Dimitroulakos J, Ye L Y, Benzaquen M, Moore M J, Kamel-Reid S, Freedman M H, Yeger H, Penn L Z
Division of Cellular and Molecular Biology Ontario Cancer Institute, University Health Network, Toronto, Canada.

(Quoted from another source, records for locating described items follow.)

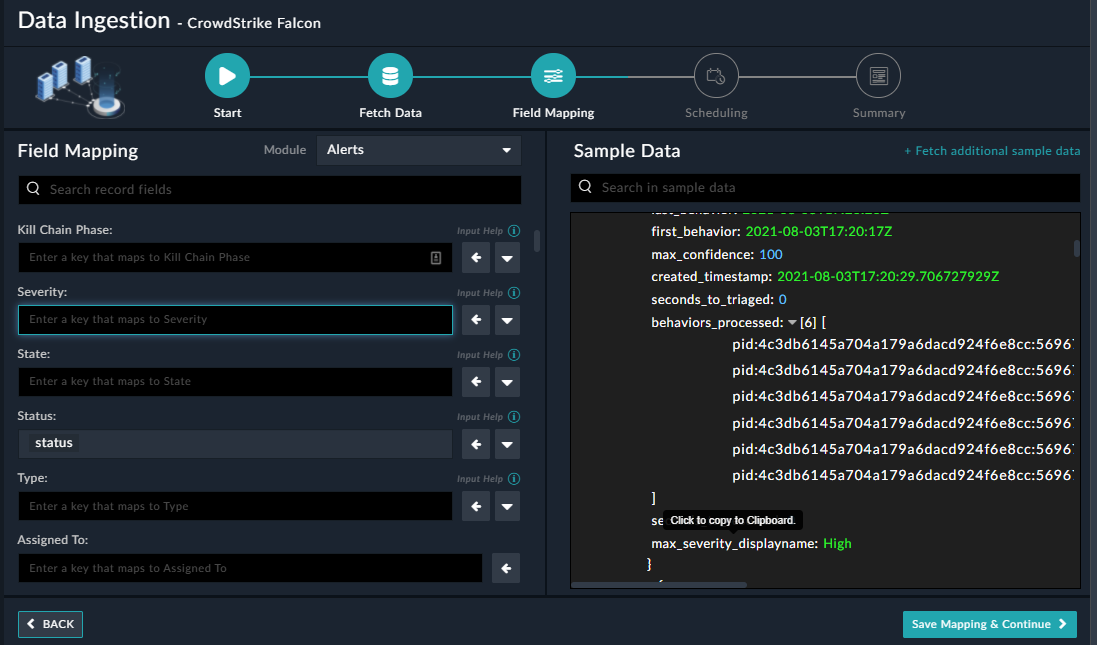The width and height of the screenshot is (1097, 645).
Task: Expand the dropdown arrow next to Severity
Action: (x=507, y=320)
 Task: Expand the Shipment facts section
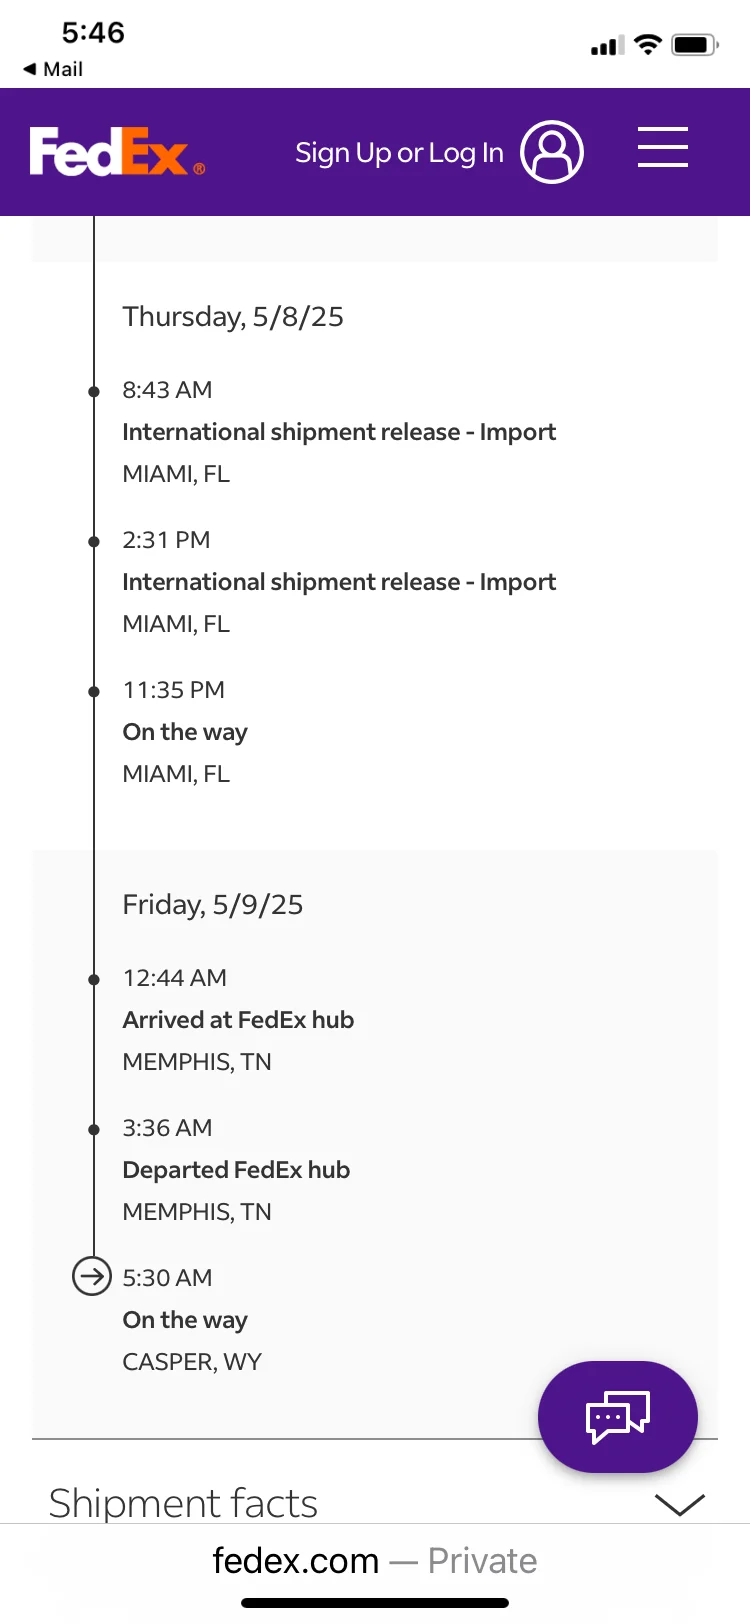(x=679, y=1504)
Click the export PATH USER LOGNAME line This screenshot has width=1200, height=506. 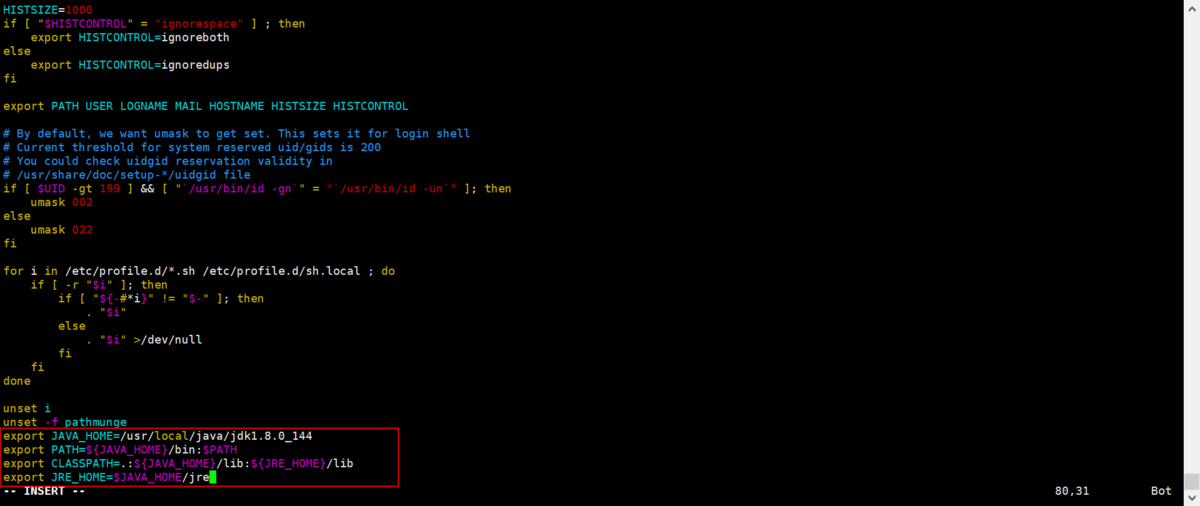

Clin Cancer Res. 2001 Jan;7(1):158-67.
3-Hydroxy-3-methylglutaryl-CoA (HMG-CoA) reductase is the rate-limiting enzyme of the mevalonate pathway, the diverse array of end products of which are vital for a variety of cellular functions, including cholesterol synthesis and cell cycle progression. We showed previously that this enzyme holds a critical role in regulating tumor cell fate, including cell death, as its expression is down-regulated in response to retinoic acid, a potent anticancer therapeutic. Indeed, direct inhibition of HMG-CoA reductase with lovastatin, a competitive inhibitor of this enzyme, induced a pronounced apoptotic response in neuroblastoma and acute myeloid leukemic cells. We have now extended this work and evaluated a wide variety and large number of tumor-derived cell lines for their sensitivity to lovastatin-induced apoptosis. These cell lines were exposed to a wide range (0-100 microM) of lovastatin for 2 days and assayed for cell viability using the 3,4,5-dimethyl thiazlyl-2,2,5-diphenyltetrazolium bromide assay and the induction of apoptosis by flow cytometric and ultrastructural analyses. Lovastatin induced a pronounced apoptotic response in cells derived from juvenile monomyelocytic leukemia, pediatric solid malignancies (rhabdomyosarcoma and medulloblastoma), and squamous cell carcinoma of the cervix and of the head and neck. Interestingly, the subset of malignancies that are particularly sensitive to lovastatin-induced apoptosis correspond to those tumor subtypes that are sensitive to the biological and antiproliferative effects of retinoids in vitro. The nature of the biologically active form of lovastatin has been challenged recently as the growth-inhibitory effects of this drug were attributed to its prodrug lactone form that does not inhibit HMG-CoA reductase function. In this report, we demonstrate that the apoptotic properties of lovastatin are triggered by the open ring acid form that is a potent inhibitor of HMG-CoA reductase activity. Thus, we have identified a subset of tumors that are sensitive to lovastatin-induced apoptosis and show HMG-CoA reductase as a potential therapeutic target of these cancers.
3-羟基-3-甲基戊二酰辅酶A(HMG-CoA)还原酶是甲羟戊酸途径的限速酶,该途径的各种终产物对多种细胞功能至关重要,包括胆固醇合成和细胞周期进程。我们之前表明,这种酶在调节肿瘤细胞命运(包括细胞死亡)中起关键作用,因为其表达会因视黄酸(一种有效的抗癌治疗药物)而下调。事实上,用洛伐他汀(该酶的竞争性抑制剂)直接抑制HMG-CoA还原酶,可在神经母细胞瘤和急性髓系白血病细胞中诱导明显的凋亡反应。我们现在扩展了这项工作,并评估了大量不同的肿瘤来源细胞系对洛伐他汀诱导凋亡的敏感性。这些细胞系暴露于广泛范围(0 - 100微摩尔)的洛伐他汀中2天,并使用3,4,5-二甲基噻唑-2,2,5-二苯基四氮唑溴盐法检测细胞活力,并通过流式细胞术和超微结构分析检测凋亡诱导情况。洛伐他汀在源自青少年单核细胞白血病、儿童实体恶性肿瘤(横纹肌肉瘤和髓母细胞瘤)以及宫颈和头颈部鳞状细胞癌的细胞中诱导了明显的凋亡反应。有趣的是,对洛伐他汀诱导凋亡特别敏感的恶性肿瘤子集与那些在体外对视黄酸的生物学和抗增殖作用敏感的肿瘤亚型相对应。最近,洛伐他汀生物活性形式的性质受到了质疑,因为这种药物的生长抑制作用被归因于其前药内酯形式,而该形式并不抑制HMG-CoA还原酶功能。在本报告中,我们证明洛伐他汀的凋亡特性是由开环酸形式触发的,该形式是HMG-CoA还原酶活性的有效抑制剂。因此,我们确定了一组对洛伐他汀诱导凋亡敏感的肿瘤,并表明HMG-CoA还原酶是这些癌症的潜在治疗靶点。